The industry also charges a hefty clip on fees too, with the professionals responsible for managing Australia’s precious life savings earning close to $20 billion last year.
It's roughly $2k for every Aussie contributing into the system, and they get a legislated pay rise of 9% per annum even if markets go nowhere, such is the nature of a percentage based fee model.
But this article is not about fees - but about another statistic from a short piece i read today (20th November 2014) in the Financial Standard, which really stood out, and that was the allocation to commodities.
As you can see from the attached article, according to the author, some $672 million is invested in commodities. This represents just 0.04% of the total pool of Superannuation assets, which is $1.87 Trillion.
The data quoted came from a just released APRA report, which can be viewed here
Equities comprise 50% of institutional superannuation fund assets, whilst 33% is in cash and fixed income, 8% is in property, with just 4% in infrastructure and a further 4% in ‘other’.

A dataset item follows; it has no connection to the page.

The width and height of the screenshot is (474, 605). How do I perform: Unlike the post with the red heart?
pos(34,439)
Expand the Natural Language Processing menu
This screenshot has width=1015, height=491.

In reality, when you include commodities held through other vehicles, the number is probably higher, though not much in percentage terms, with research firm Chant West suggesting just 0.4% of the superannuation pool is invested in commodities, or about $7.4 billion total.

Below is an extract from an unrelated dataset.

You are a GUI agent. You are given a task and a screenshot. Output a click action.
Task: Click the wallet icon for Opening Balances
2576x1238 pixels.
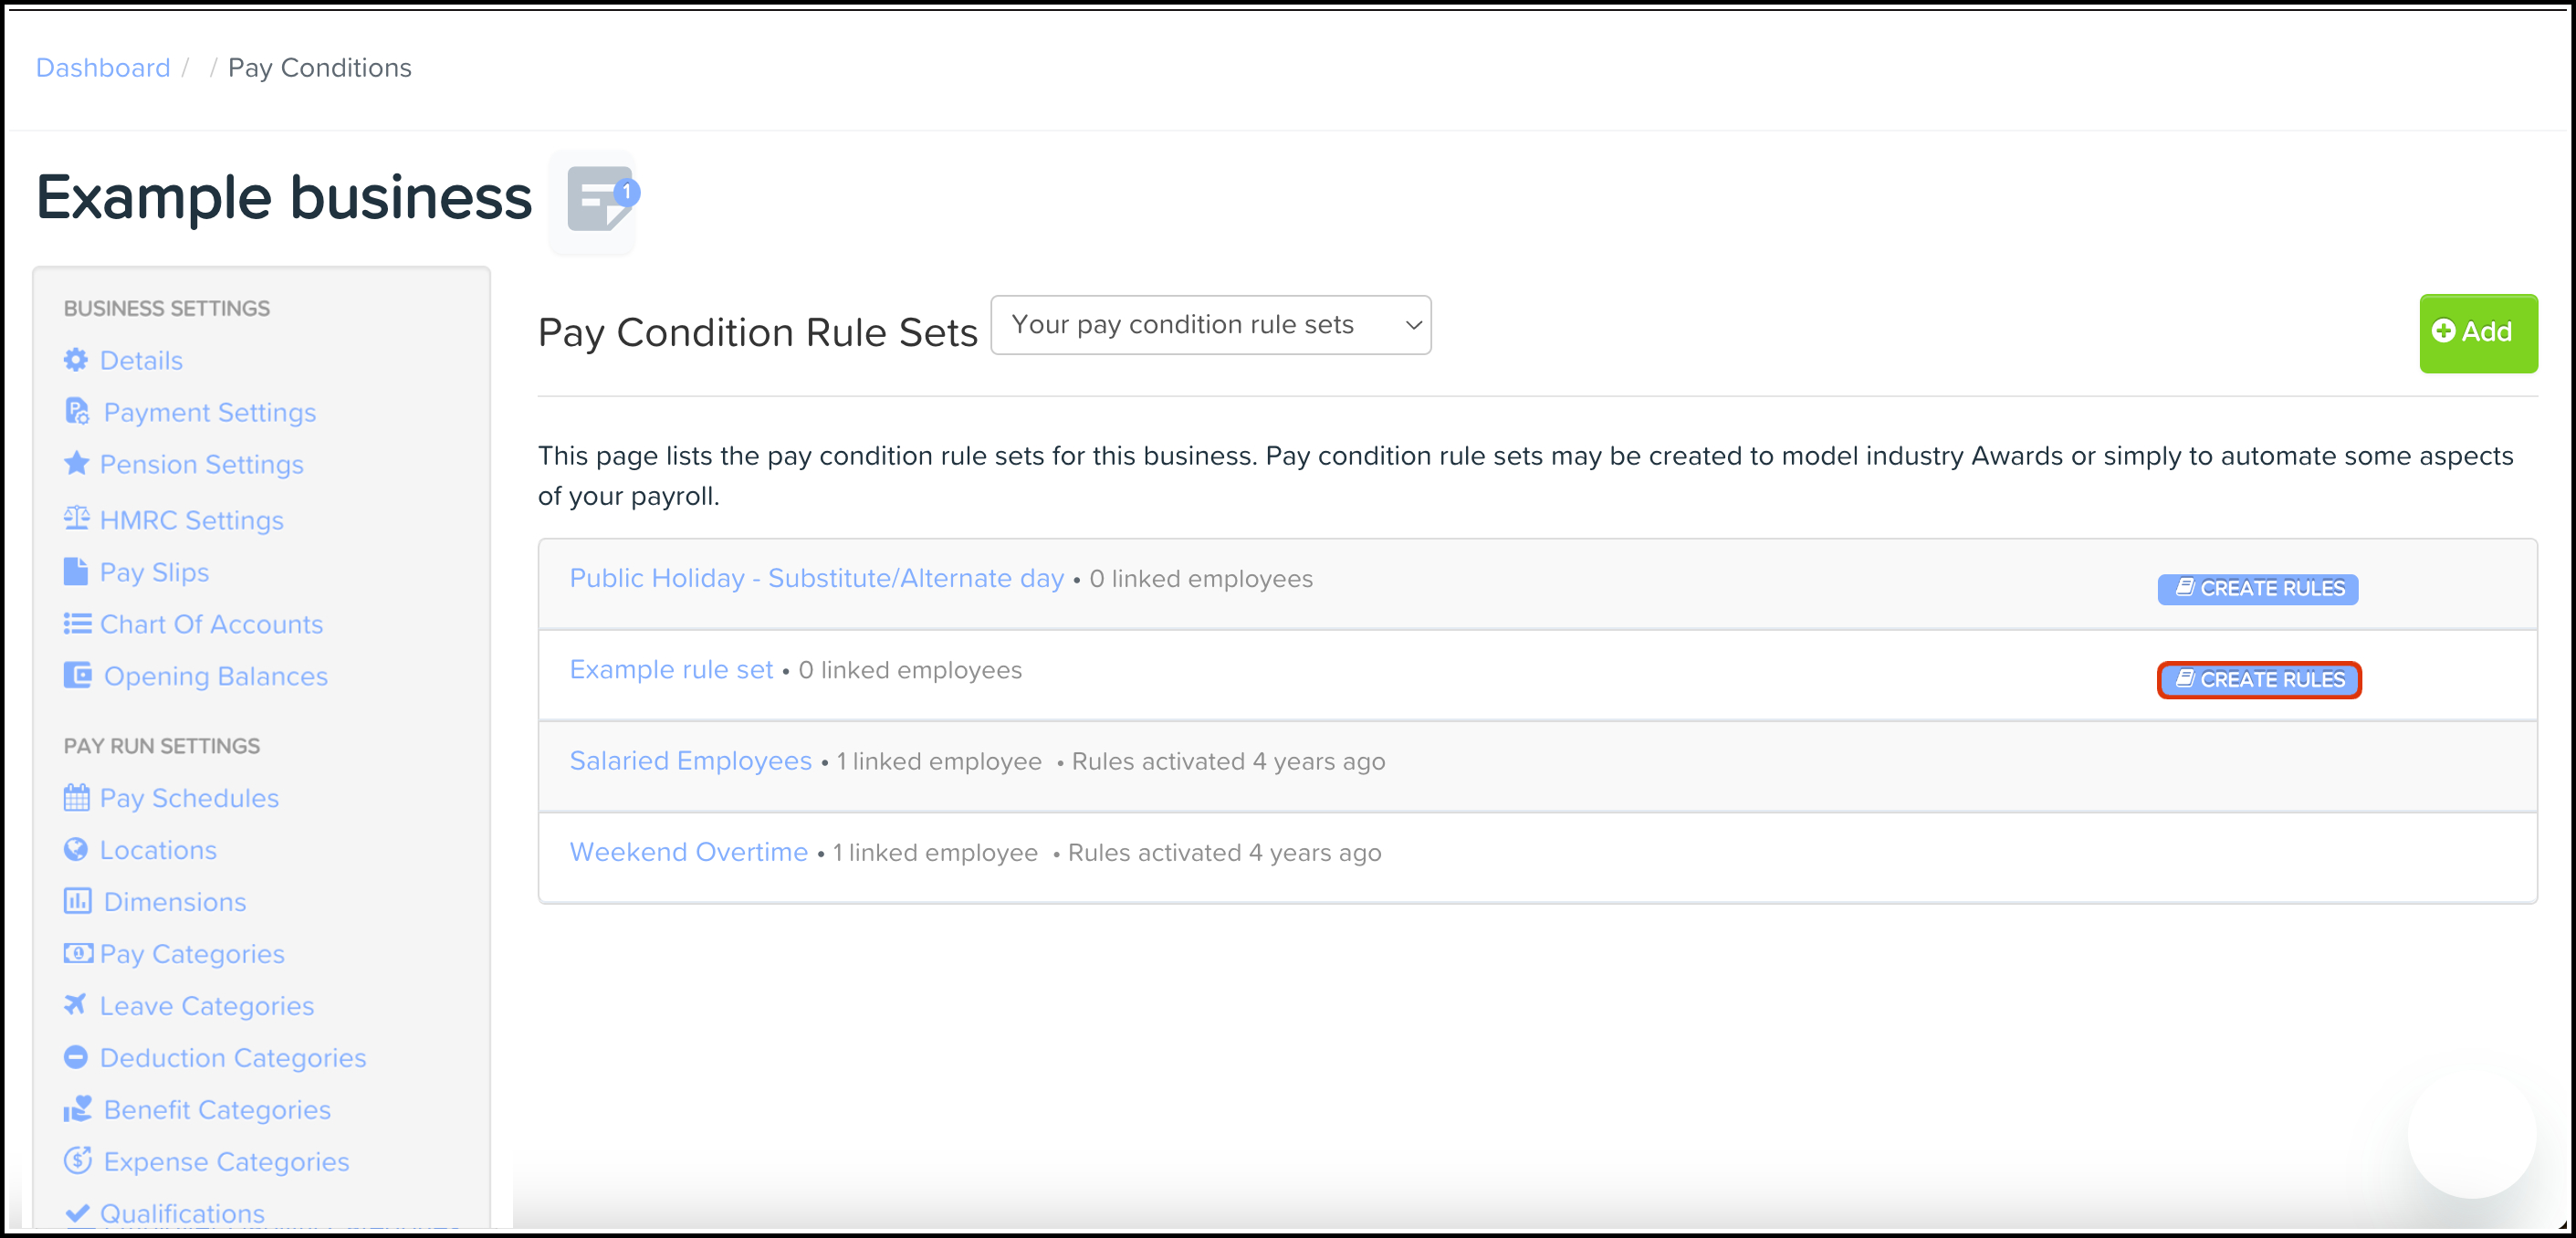pos(77,675)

Either way, no matter which data source you use, the bottom line to this analysis is that that the exposure to commodities in Australian superannuation funds is incredibly low, even though some of the equity exposure is obviously related related to commodities (think mining companies like BHP, RIO, Fortescue and Newcrest).

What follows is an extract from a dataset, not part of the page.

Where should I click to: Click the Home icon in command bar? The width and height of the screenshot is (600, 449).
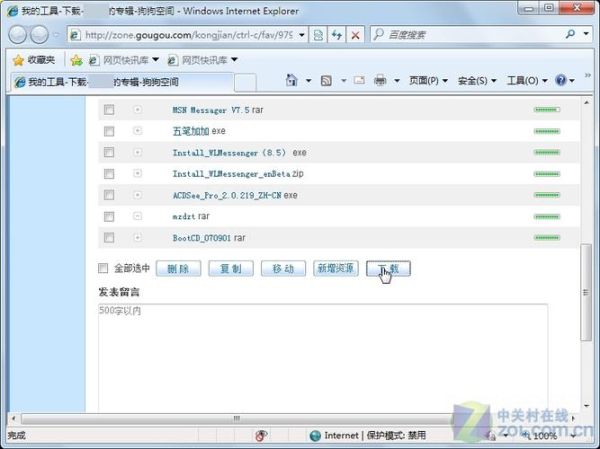coord(291,80)
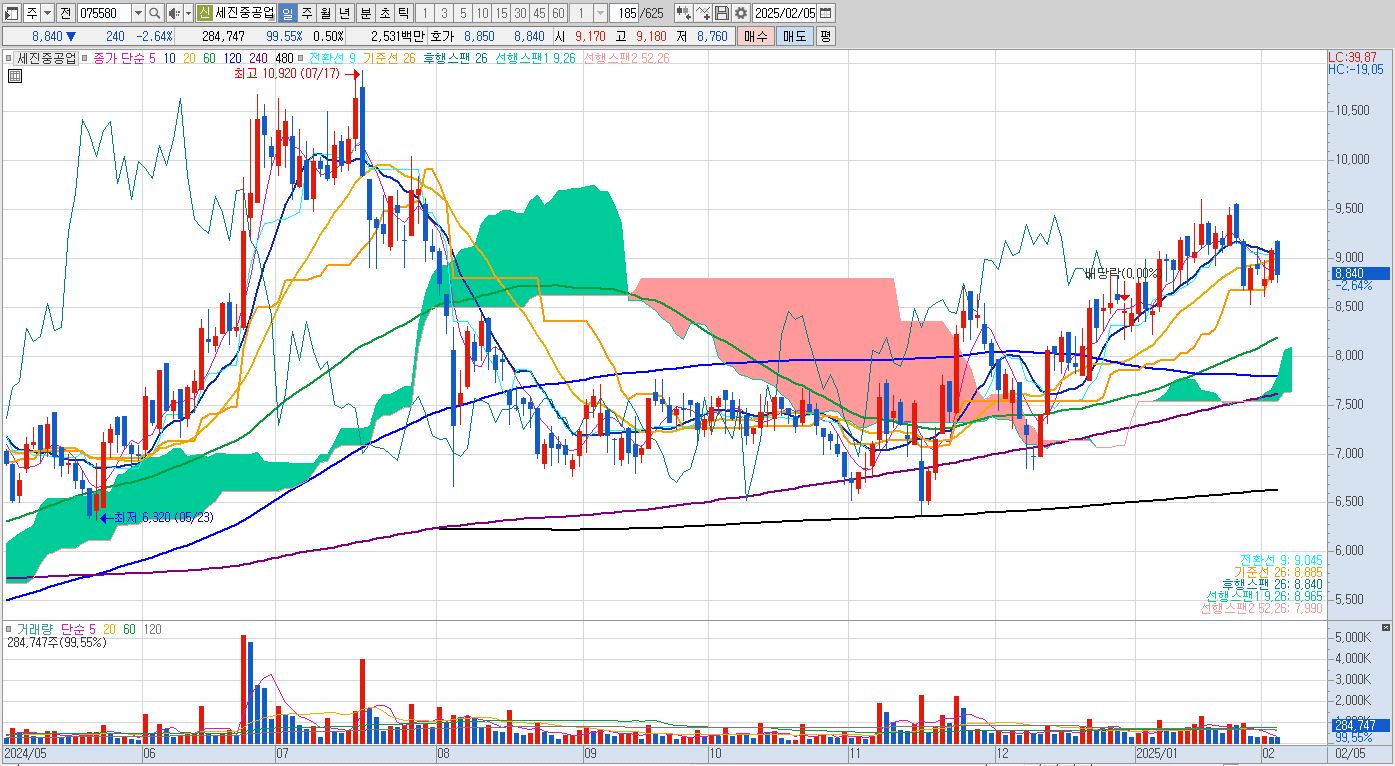The width and height of the screenshot is (1395, 766).
Task: Open chart settings gear icon
Action: pos(740,13)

This is especially relevant for gold, which has outperformed every major asset class in the decade to June 2014, as the following table highlights.
As a quick aside, the less than $7.5 billion total invested in commodities in Australian superannuation funds isn’t even equal to one year’s worth of Australian gold mining output, which is worth just over $10 billion at todays market prices.
The outperformance of gold over the traditional assets that dominate superannuation portfolios could well continue in the coming years, especially in light of the current economic challenges being faced locally and abroad, and the risks that could come to the fore in financial markets in the coming years.
As such, especially when you consider that gold tends to do best when real interest rates are low (like they are all around the world today), physical gold should be a core portfolio holding in the coming years as, apart from the opportunity for much higher prices, it also offers
• Portfolio diversification as it’s uncorrelated to traditional assets
• Protection against inflation should that pick up in the coming years
• A hedge against further falls in the Australian dollar
• A simple, liquid and transparent hedge against periods of severe market turmoil, like the GFC
Institutional superannuation funds, with their minimal allocation of client money to commodities as a whole, let alone gold specifically, could be missing an opportunity here, and it's one of the major reasons our SMSF clients speak to us about when they talk about why they set up a SMSF to start with, and why they're adding physical bullion to their investment portfolios.